Major League Baseball is considering a plan backed by federal health officials that would sequester all 30 teams in Arizona and play games beginning in May using, among other venues, the Arizona Diamondbacks' Chase Field.
According to ESPN's Jeff Passan, there are still plenty of details to work through, and the players union would need to sign off. Along with Chase Field, teams would reportedly potentially play at the 10 Phoenix-area spring training facilities and, potentially, other nearby fields
Ideas being floated include the use of an electronic strike zone, seven-inning doubleheaders and players wearing microphones.
No fans would be allowed in the venues, and teams would sit six feet apart in the stands rather than use a dugout.

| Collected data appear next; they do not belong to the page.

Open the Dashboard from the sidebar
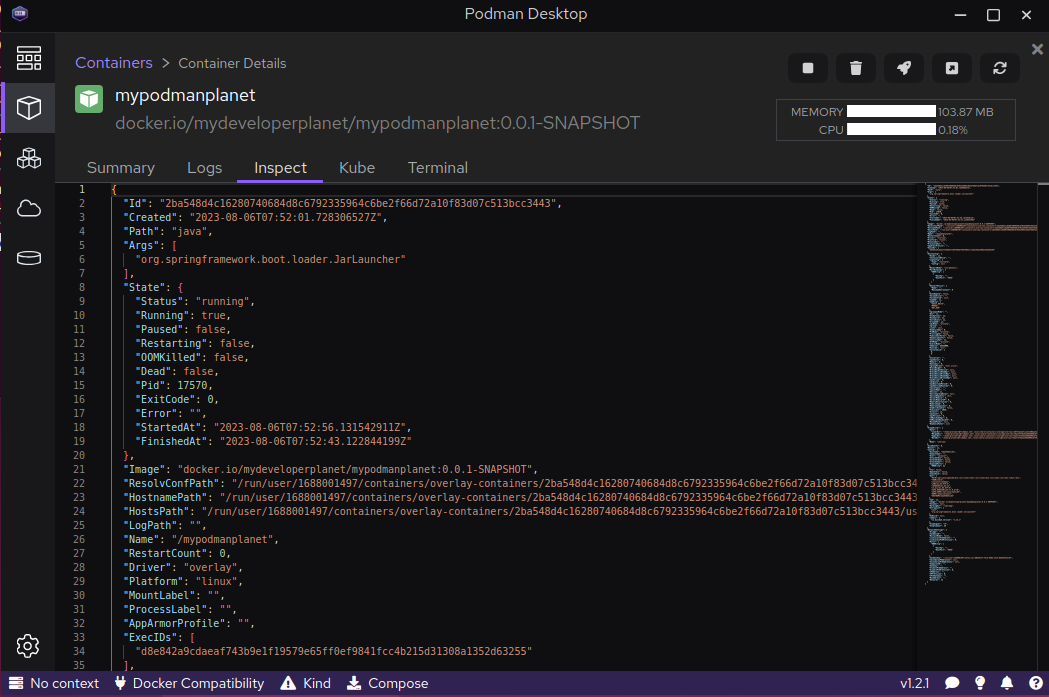1049x697 pixels. (x=28, y=58)
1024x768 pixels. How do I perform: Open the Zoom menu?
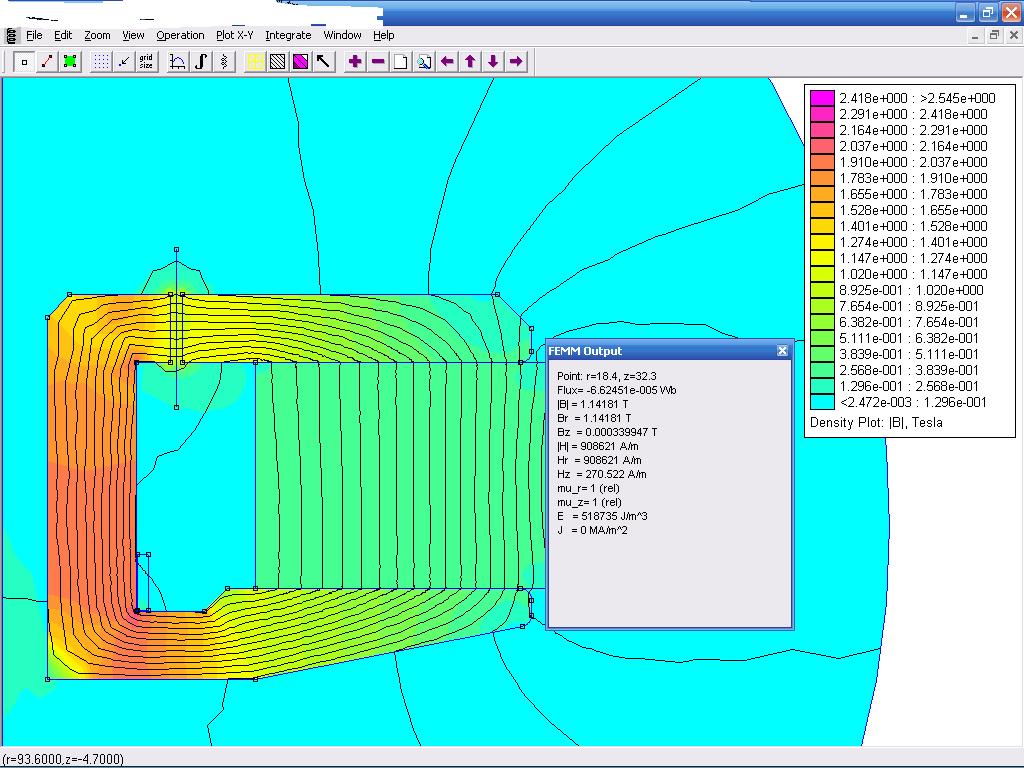[x=97, y=35]
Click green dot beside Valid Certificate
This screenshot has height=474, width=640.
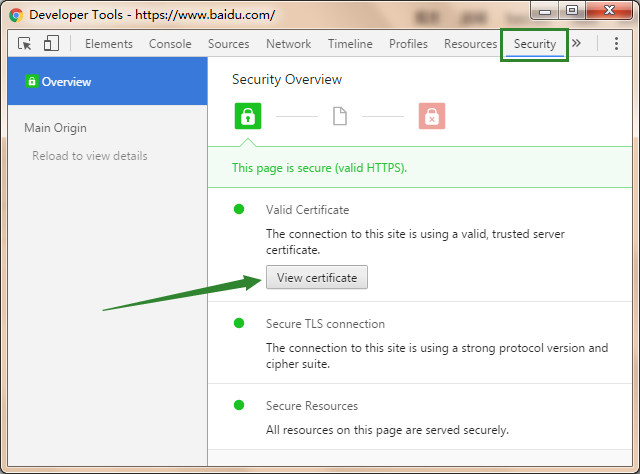coord(239,209)
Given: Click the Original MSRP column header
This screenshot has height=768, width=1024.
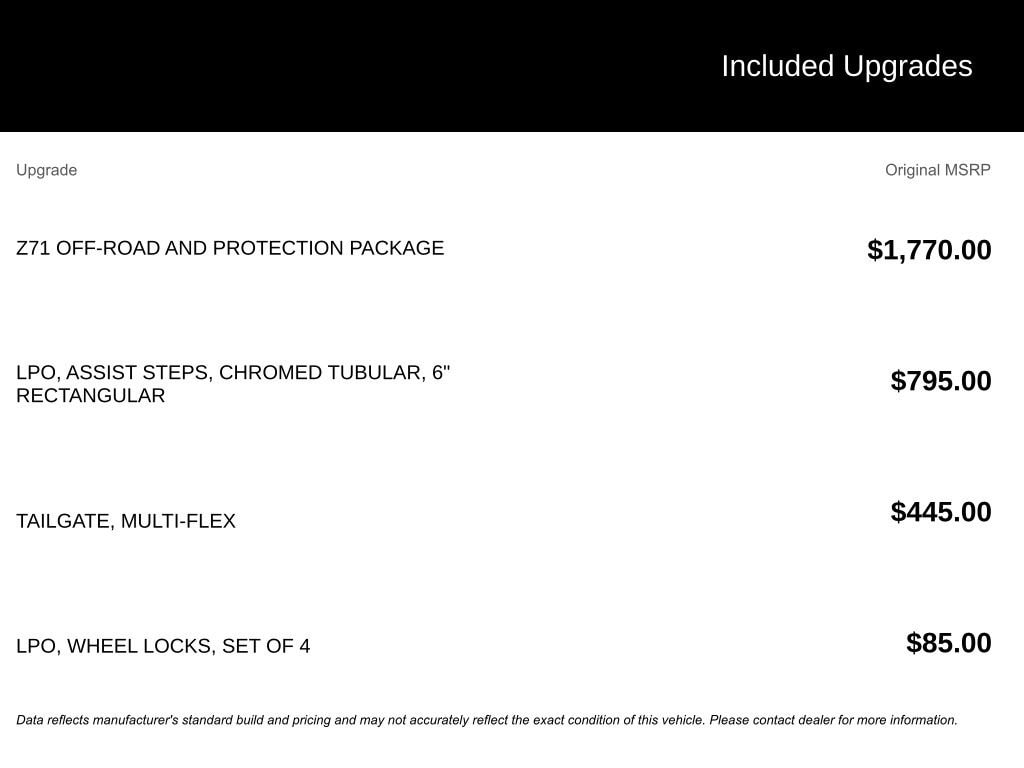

The Centers for Disease Control and Prevention, as well as the National Institute of Health, have worked with MLB and support using "strict isolation" and social distancing.
Here's an idea of how the league could operate, per Passan:
"The plan, sources said, would dictate all 30 teams play games at stadiums with no fans in the greater Phoenix area, including the Arizona Diamondbacks' Chase Field, 10 spring training facilities and perhaps other nearby fields. Players, coaching staffs and other essential personnel would be sequestered at local hotels, where they would live in relative isolation, and travel only to the stadium and back, sources said.
"... The May return date depends on a number of concerns being allayed, and some officials believe a June opening day could be more realistic, sources said. Most important would be a significant increase in available coronavirus tests with a quick turnaround time, which sources familiar with the plan believe will happen by early May and allow MLB's testing not to diminish access for the general public."
Adhering to social-distancing practices, mound visits between pitching coaches and catchers would be eliminated, and the shortened games could allow for a near-complete 162-game season.
The upside for baseball would include becoming the first professional sports league to resume operations since the coronavirus pandemic began shutting sports down on March 11, beginning with the NBA. The creative solution here is not entirely an isolated thought process.
UFC President Dana White said on Monday he's trying to secure a private island to host fights, while the NBA has been in talks to televise games of H-O-R-S-E featuring players shooting at their homes. The NHL has reportedly considered a plan to restart the league with players sequestered in North Dakota in an environment that most closely resembles what MLB is proposing.
With limited live sports at the moment, MLB could be in a position to negotiate a larger national television deal to help cover the estimated costs, according to Passan.
Both the players and the league remain in contact about the viability of such a plan. While nothing is imminent, May is less than a month away, and details would need to be quickly ironed out in order to start games in that timeframe.